The modern World runs on open-source software. A prime example is the Linux kernel, embedded in most machines connected to the Internet. Most machine-learning applications are also built on top of open-source libraries. Digisalix’s tools for structured document content extraction are no exception to that rule.
These foundational open-source libraries are flexible building blocks: one can tweak them at will as needs arise. Sharing the improvements moves the whole industry forwards as a community effort.
We at Digisalix recently contributed code to the PyTorch machine learning library, one of the tools we use. A story of a performance issue where memory allocations were waiting at the end of the rabbit hole. It all started when we noticed that a bilinear interpolation operation was unexpectedly slow when computing gradients through it.
Bilinear interpolation approximates the colour value in a location that is in-between pixels in a digital image. The operation takes as input a batch of images and grids of locations where we’d like to get the interpolated values (Grid sample docs). In our case, the images are static (but possibly large) and we optimise the sampling locations with gradient descent.

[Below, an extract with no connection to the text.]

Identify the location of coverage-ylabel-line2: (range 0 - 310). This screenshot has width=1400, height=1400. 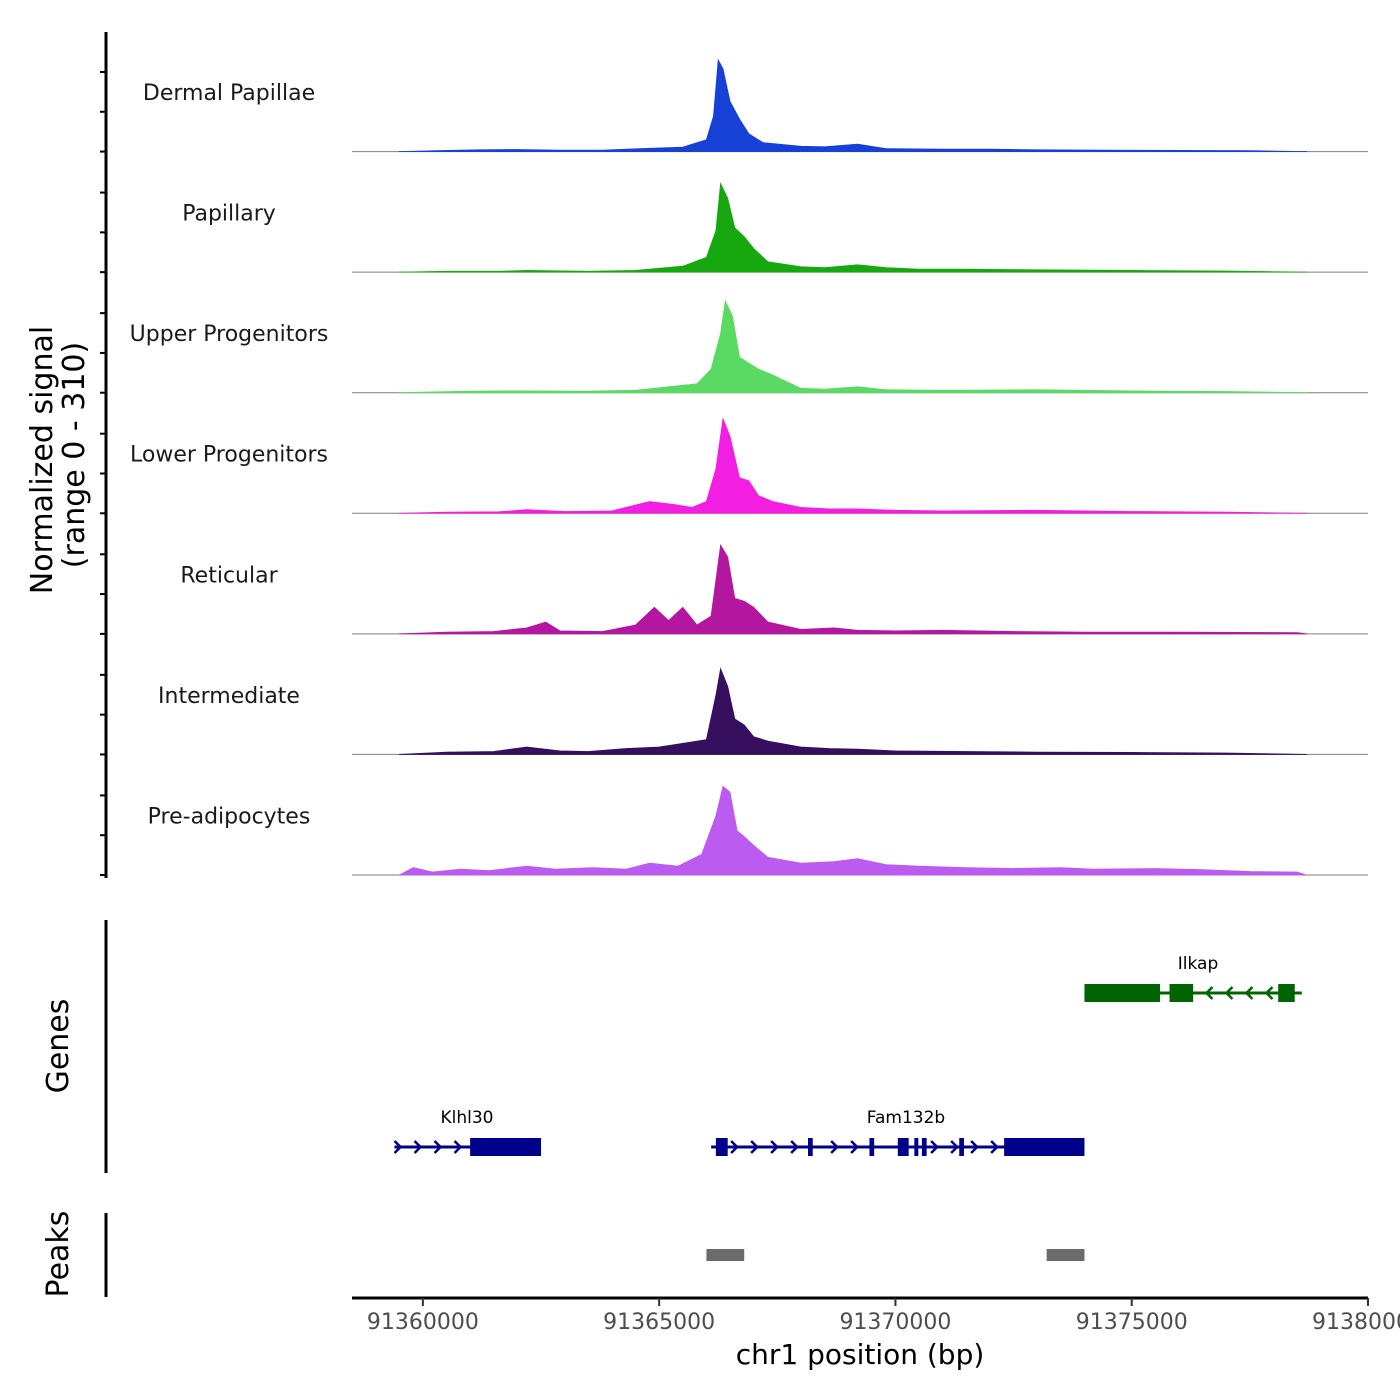
(74, 455).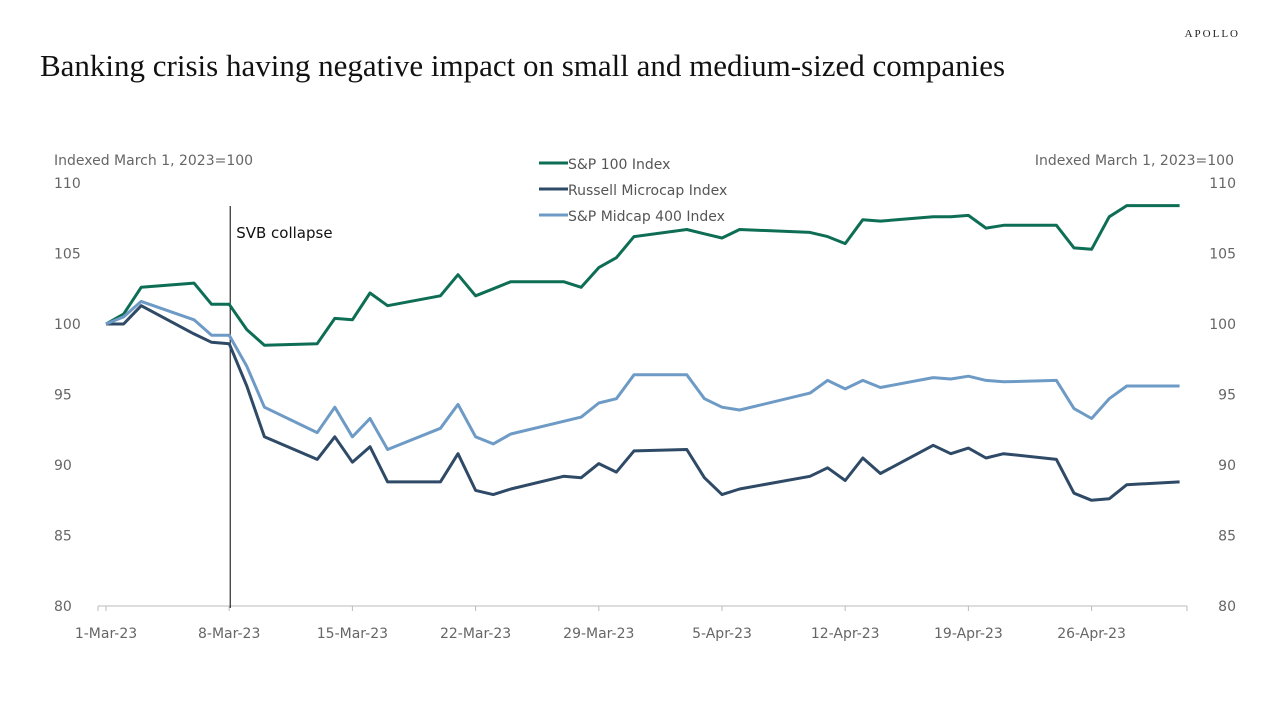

We noticed that the gradient computation slowed down when the image size increased. Yet, the performance of the operation should mostly be independent of the image size as it only looks at fixed-size pixel neighbourhoods around the locations in the grids.
To pinpoint the issue within the PyTorch codebase, we used the py-spy profiler that can handle Python C++ extensions. Native code profiling support is crucial as the core of PyTorch is implemented in C++ and CUDA. To our surprise, we found that most of the time was spent on creating a zero-filled array to hold the gradient with regard to the input images. It turned out that the input image gradients are always computed, even if they are not needed. Although the interpolation operation is fast by itself, the time to allocate memory for the gradients grows with image size and starts to dominate the run time.
PyTorch has excellent built-in facilities for adding specialised code paths based on, for example, whether gradients of the operation are needed later in the computation. With guidance from the friendly PyTorch developers, we modified the C++ and CUDA code for bilinear sampling to skip the image gradients when appropriate. Presto! Few orders of magnitude faster bilinear sampling for our use case.
For more details of the code changes, see the links to the pull requests in the GitHub issue. Likely our patch will be included in the future releases after 1.10.